L’évolution progressive des modes d’occupation à la fin de l’époque byzantine, qui se traduit par l’apparition de sites de nomades et l’abandon de quelques sites sédentaires, ne concerne que la partie sud et est de la région. Ce phénomène est soit la marque d’une nomadisation de certaines populations sédentarisées, soit celle de l’arrivée de nouveaux nomades et du retrait de certains sédentaires vers l’ouest et le nord. Il semble en tout cas être la conséquence de la dégradation des conditions de mise en valeur agricole tant au plan naturel (fin de l’optimum climatique) que politique (conquête arabe) à la fin de l’époque byzantine. Cette dégradation affecte d’abord les zones les plus sensibles, c’est-à-dire le sud-est et l’est de la région, à la marge désertique. Le nord de la région, quant à lui, conserve une stabilité socio-économique, garantie par la présence de nombreux sites sédentaires et d’une plus grande densité d’habitants d’une part et par un potentiel agricole plus riche d’autre part (figure 14).

Ce phénomène de nomadisation et de migration, amorcé à la fin de la période byzantine, reste encore très limité au cours de la période suivante (omeyyade). On assiste plutôt à une permanence dans l’occupation et dans la mise en valeur, avec notamment la persistance de sites sédentaires à l’est et au sud de la région. La conquête arabe ne s’accompagne donc pas d’un reflux massif des populations. Bien au contraire, la période omeyyade connaît une occupation sédentaire toujours importante, même si elle l’est un peu moins qu’auparavant, avec la présence de 73 sites sédentaires, 52 au nord (contre 53 auparavant) (Schwartz et al. 2000) et 21 dans le reste de la région, en particulier au sud-est (figure 73) (pour les raisons déjà évoquées, la carte ne reflète pas entièrement la densité de l’occupation ; voir note 185). Quelques sites temporaires (4 cercles de pierres) sont fondés sur d’anciens sites byzantins sédentaires. Mais la plupart des sites d’occupation sont encore sédentaires et se localisent dans les anciens villages byzantins, à une exception près. Il y a donc une permanence de l’occupation sédentaire entre la fin de la période byzantine et la conquête arabe dans le secteur. Cette permanence spatiale confirme l’idée selon laquelle la conquête arabe s’est réalisée de manière relativement pacifique, seuls les dirigeants politiques ayant été remplacés.

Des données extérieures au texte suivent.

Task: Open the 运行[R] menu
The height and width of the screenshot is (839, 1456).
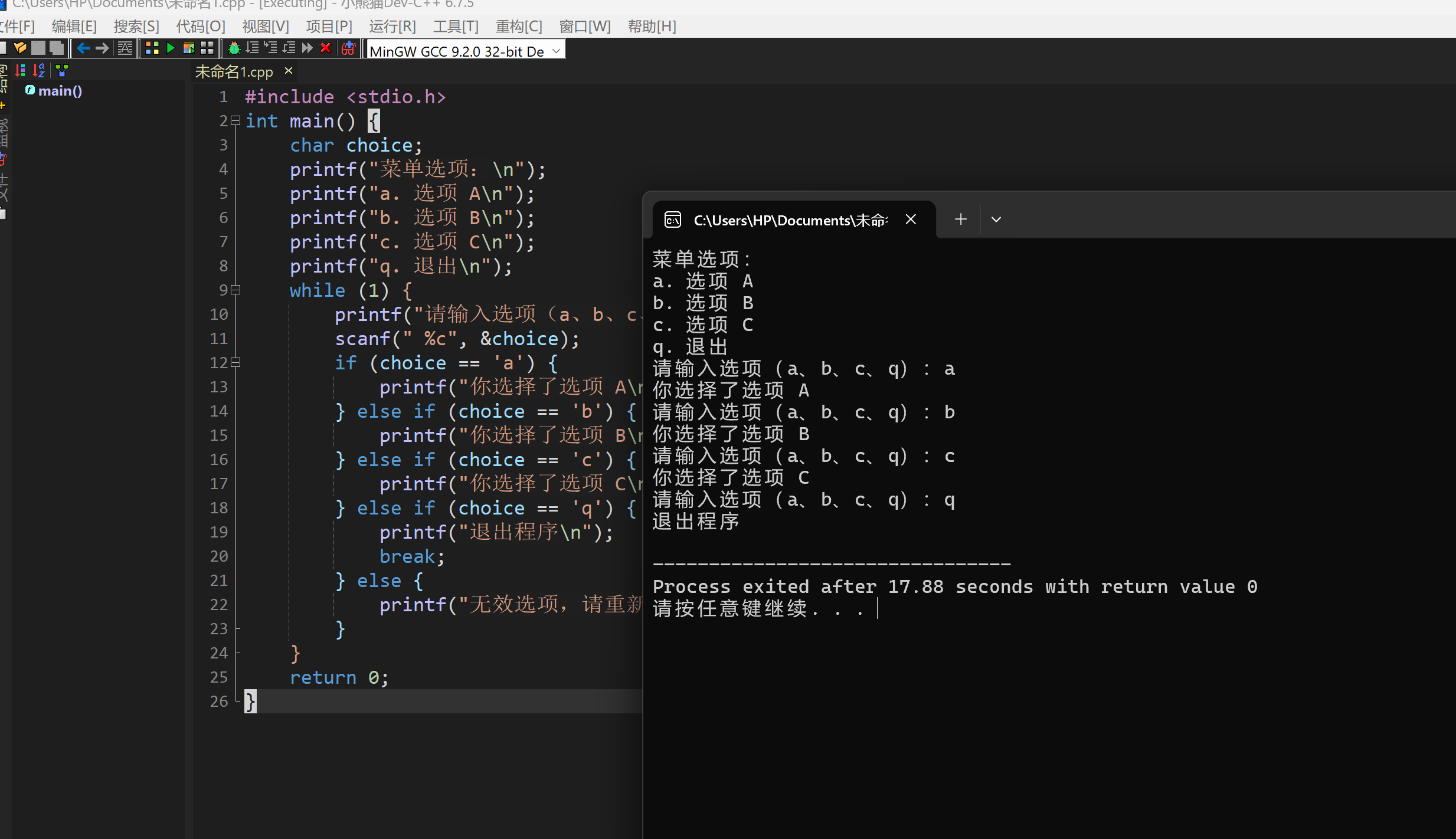Action: [x=392, y=27]
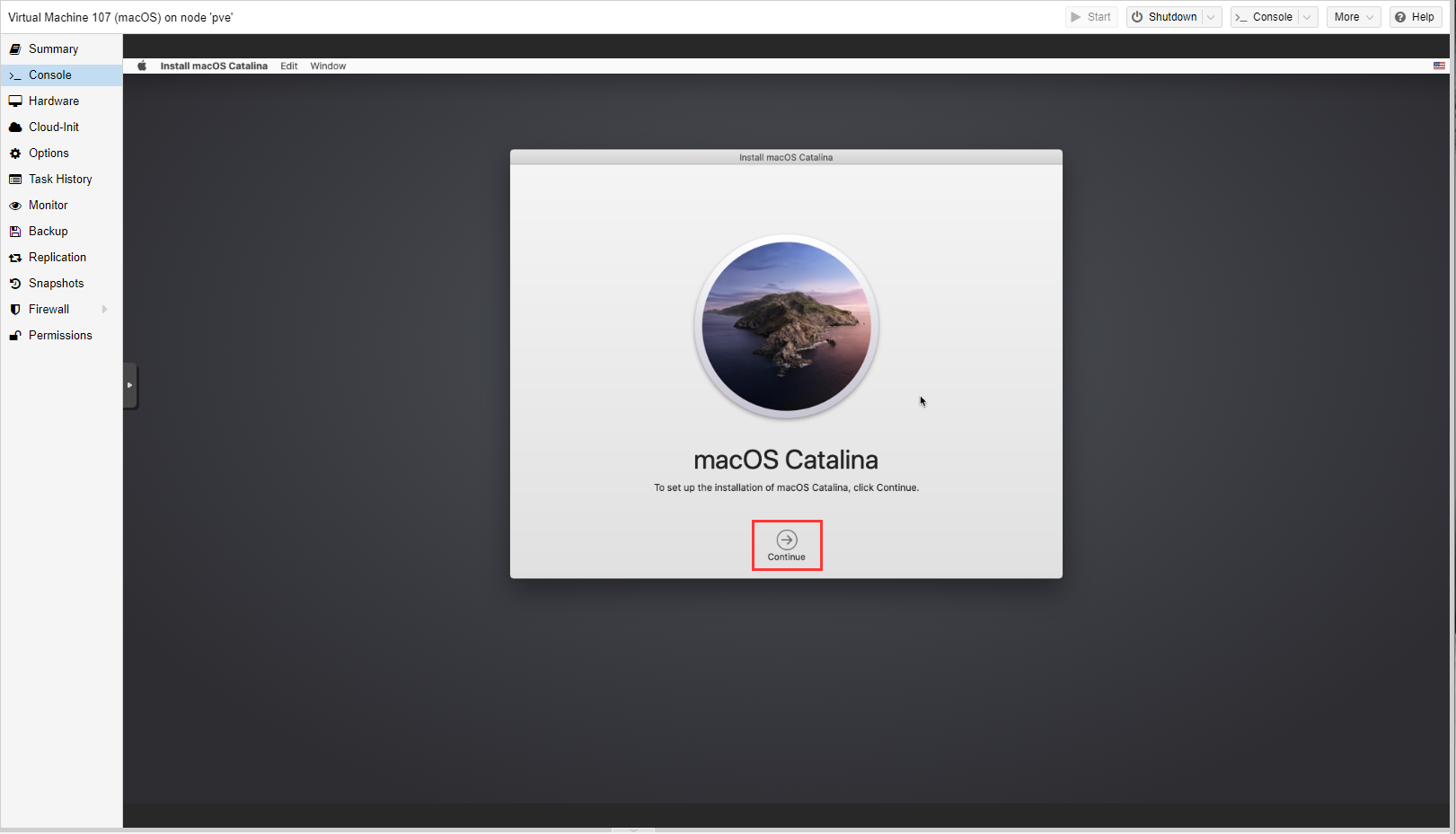
Task: Toggle the noVNC side control panel handle
Action: tap(129, 385)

Durant la période omeyyade les pratiques agricoles se maintiennent seulement partiellement. Comme on a pu le constater, dans le secteur du Jabal Shbayth en particulier, les terrasses de culture sur versant sont parfois occupées par les enclos des nomades. Il semble donc que cette activité soit progressivement délaissée, du fait sans doute de la dégradation du contexte climatique et de l’absence de débouchés commerciaux. En effet, les conditions politiques ne se prêtent pas au maintien d’une activité commerciale vouée à l’exportation, en raison de l’insécurité qui s’instaure progressivement dans la région et de la désorganisation des circuits commerciaux vers les grandes cités byzantines. Les pratiques agricoles se concentre donc davantage sur des cultures de subsistance, orge, légumineuses et peut-être blé ; ces deux dernières cultures possiblement irriguées dans certains secteurs. À côté de ces pratiques, l’élevage tient une place importante, en particulier dans les secteurs les plus secs (sud et sud-est) où les conditions de mise en culture sont plus difficiles. Enfin, il ne faut pas négliger la possibilité qu’une culture arboricole se soit maintenue plus longuement dans le secteur nord du Jabal al-Has.

Notes
205.

Se reporter également au chapitre II, II, A, 2, b.